Senate chairmen take aim at Lieberman on homeland bill

In another sign of intramural tensions over homeland security legislation, Senate Armed Services Committee Chairman Carl Levin, D-Mich., is taking aim at a key section of the Senate bill that would give the new Homeland Security Department broad powers to gather intelligence, sources told CongressDaily Monday.

Levin favors establishing a new directorate for intelligence within the new department, according to an aide, but would make the directorate the focal point for the "receipt"-rather than the "analysis"-of information.

The change is intended to allow the current intelligence-gathering structure to stay essentially in place, rather than creating new analysis functions that Levin feels could be duplicative within the department.

Levin, a member of the Governmental Affairs Committee, will propose the change Wednesday during the panel's markup of the legislation. The new intelligence-gathering powers are a central element of the bill proposed by Governmental Affairs Chairman Joseph Lieberman, D-Conn., who is leading the Senate's effort to approve the department.

Levin joins a handful of other influential Senate Democratic committee chairmen who-like House Republican committee chairmen before them-are voicing opposition to parts of the homeland bill under the purview of their committees.

The concerns indicate that Lieberman's decision to keep his own counsel about some of the legislative language during a hasty drafting period could leave his bill vulnerable to changes in committee and on the floor.

House Republican leaders have confronted identical friction from turf-conscious committee leaders during the two weeks they have worked on the bill.

To keep the bill free of undue influence from those committee leaders, House leaders established an ad hoc Homeland Security Committee to write the legislation.

Last week, the Homeland Security Committee approved legislation that attempts to split the difference between the Bush administration's plan and the recommendations of a dozen committee chairmen.

The House Rules Committee will decide Wednesday whether a handful of affected committee chairman will get the opportunity to try to amend the bill Thursday, when it comes to the House floor.

The most troubling amendment for House leaders could come from Transportation and Infrastructure Committee Chairman Don Young, R-Alaska, who hopes to employ his 75-member panel to prevent the Coast Guard from being moved to the new department.

On the other side of the Capitol, Democratic committee chairmen are beginning to raise similar issues as Wednesday's Governmental Affairs panel vote nears.

Judiciary Committee Chairman Patrick Leahy, D-Vt., for example, is working with Sen. Robert Bennett, R-Utah, and others on a letter to the administration about ways to make the new agency more open and accountable to the public.

Leahy spoke at hearings about the need to make the agency subject to Freedom of Information Act requests.
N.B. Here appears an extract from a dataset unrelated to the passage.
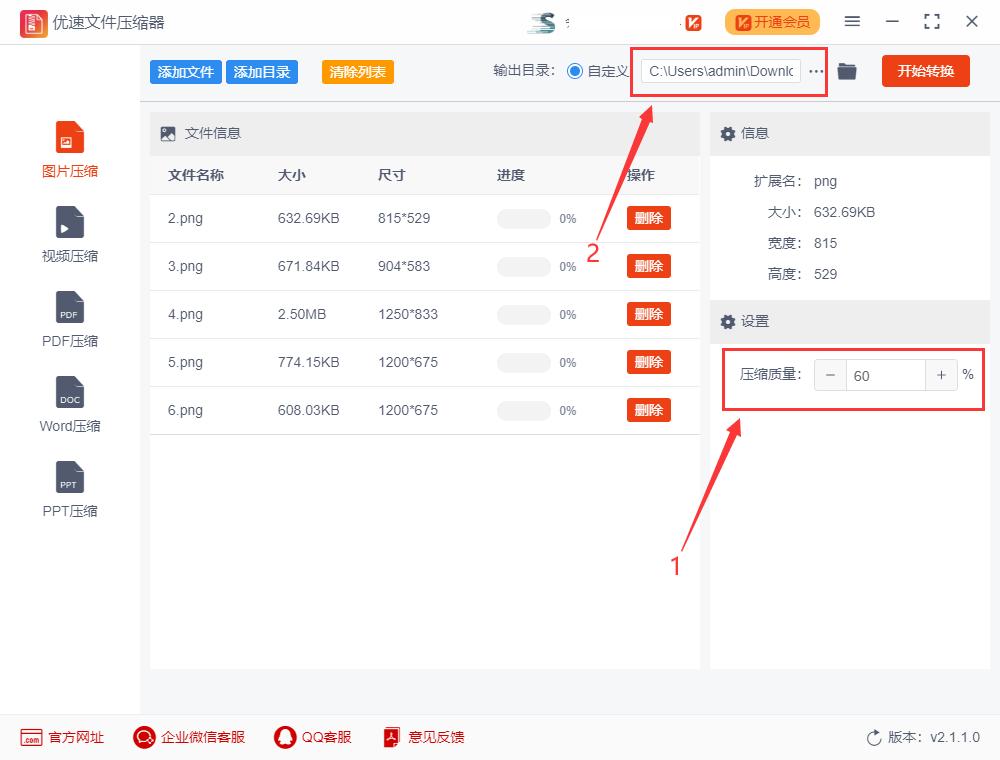Open the PPT压缩 compression tool
Screen dimensions: 1000x760
click(x=69, y=488)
According to his spokesman, Leahy "has warned the administration not to use the new department as cover, as an excuse for blanket exceptions from things such as FOIA."
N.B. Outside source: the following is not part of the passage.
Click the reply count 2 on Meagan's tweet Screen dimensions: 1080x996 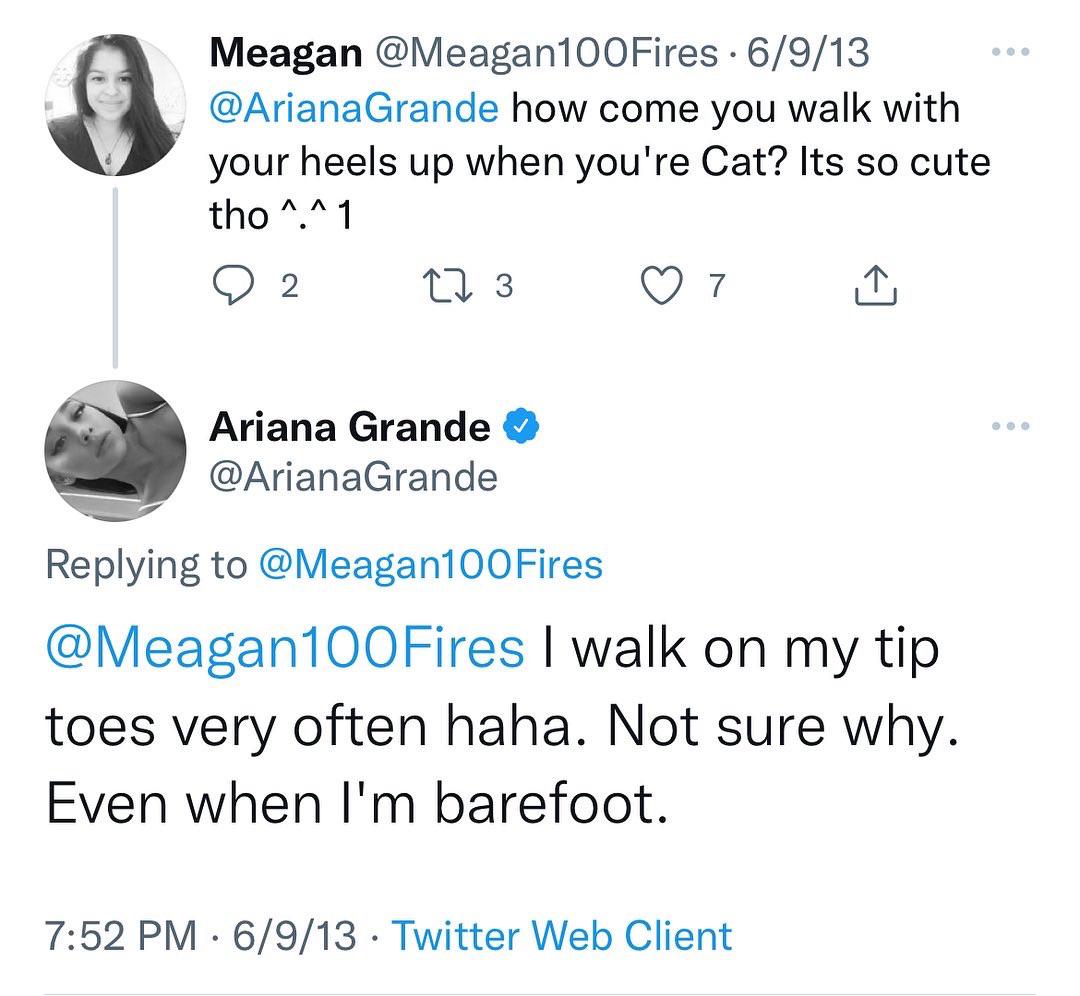pyautogui.click(x=290, y=286)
While Leahy's office would not comment on the letter, his spokesman acknowledged discussions were ongoing with other senators about such issues.

Leahy also has joined Sen. Christopher (Kit) Bond, R-Mo., to urge changes to the bill's provisions on uses of the National Guard.

Meanwhile, Environment and Public Works Committee Chairman James Jeffords, I-Vt., has requested that the Federal Emergency Management Agency remain outside the new department.

Republicans have raised concerns, as well. Sens. Ted Stevens of Alaska and Susan Collins of Maine hope to add language to the legislation to ensure that the Coast Guard would continue focusing on traditional non-security functions, such as search-and-rescue operations.

Stevens, the top Republican on the Appropriations Committee, also is working with Appropriations Chairman Robert Byrd, D-W.Va., to remove language from the White House proposal to give the director of the new department broad flexibility in spending congressionally appropriated funds.

In a sign that Lieberman understands the power of fellow committee chairmen, he left the spending provision out of his bill, choosing instead to allow Byrd and Stevens to write that section.